In this article, I will discuss how to Perform Operations on a Stack using an Array. Please read our previous article discussing Stack Implementation using Array. 

Stack Push() Operation:

This operation inserts an element into the stack. Let’s see how to insert an element into the stack using an array.

Initially, the Top pointer is pointing at -1, indicating that there are no elements in the stack. To push a value, such as 8, we have to increment the Top pointer by 1 (Top++) and insert 8 where the Top is pointing.

Next, we will insert another value, let’s say 12. To do this, we have to first increment the Top by 1 and then insert 12 at the index indicated by the Top.

Let’s insert a few more values.

The top currently points to index 3. To insert another value, such as 25, we have to increment the Top pointer by 1 and insert 25 at the index indicated by the Top.

Now, can we insert another value? We cannot do so because there is no available free space. The top is currently at index 4, which is equal to the Array size minus 1. This indicates that the stack is full (Top == size-1). So, before insertion, we must check whether the stack is full or not. If it is full, we can’t insert more elements, and if it is not full, we will increment the top pointer and then insert the element. So, this is the procedure for insertion.
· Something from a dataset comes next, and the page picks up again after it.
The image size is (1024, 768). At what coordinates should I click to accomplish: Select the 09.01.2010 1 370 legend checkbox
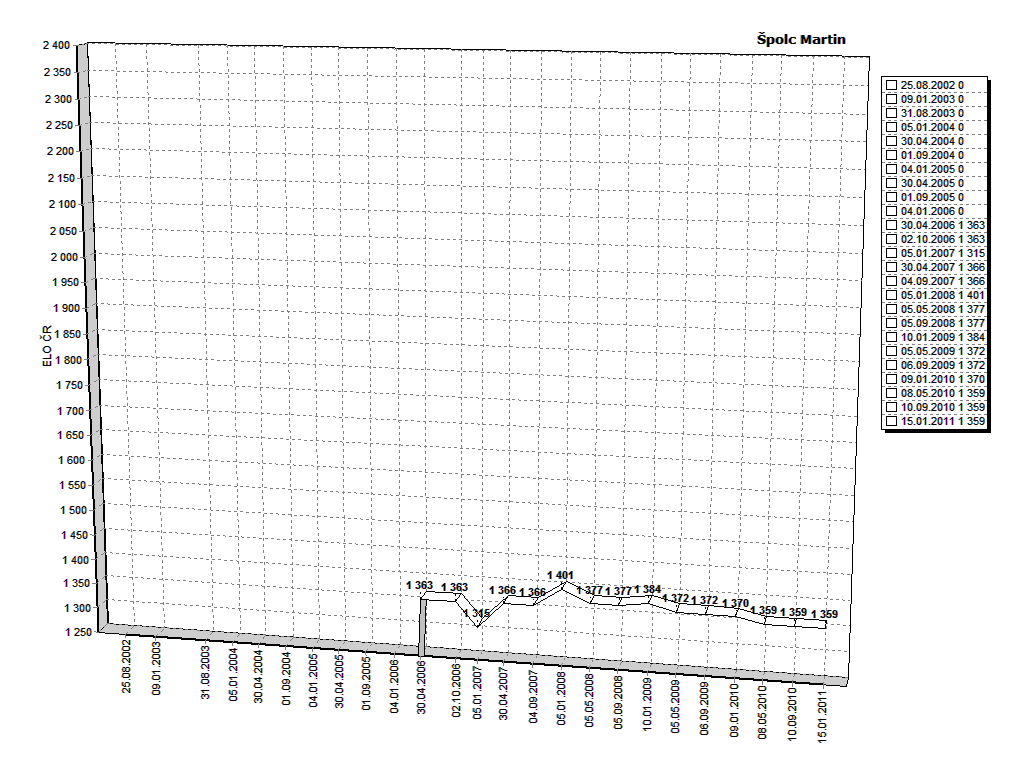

Now, let us write a function for insertion.

Stack Push() Function

We will write a function push(). It will take two parameters: the stack in which we want to insert an element and the element that we want to insert.

void push (Stack *st, int x){
    if (st->Top == st->size-1)
        printf("Stack Overflow");
    else{
        st->Top++;
        st->S[st->Top] = x;
    }
}

To modify the stack (insertion or deletion), we need to use call by address or call by reference. Therefore, we will take the pointer *st of the Stack structure. As we are modifying the stack and not returning anything from the function, we will use the return type void.

Inside the push function, we first need to check the stack full condition, i.e., Top == size-1. If this is the case, we’ll print “Stack Overflow.” We access the Top and size data members with the Stack object using the arrow symbol, which is used when working with pointers. In the else part, we will insert the value into the stack. For insertion, we have seen that first, the top pointer will be incremented, and then the value will be inserted. Therefore, we follow the same procedure. Now, let us look at the next operation, which is a deletion or pop function.

Stack Pop() Operation:

Here, the Top is pointing at 25 (index 4), so if we want to pop out a value, we need to retrieve the value at the top and then decrement the top pointer.

So, the value 25 is deleted from the stack. Let’s remove 19 from the stack.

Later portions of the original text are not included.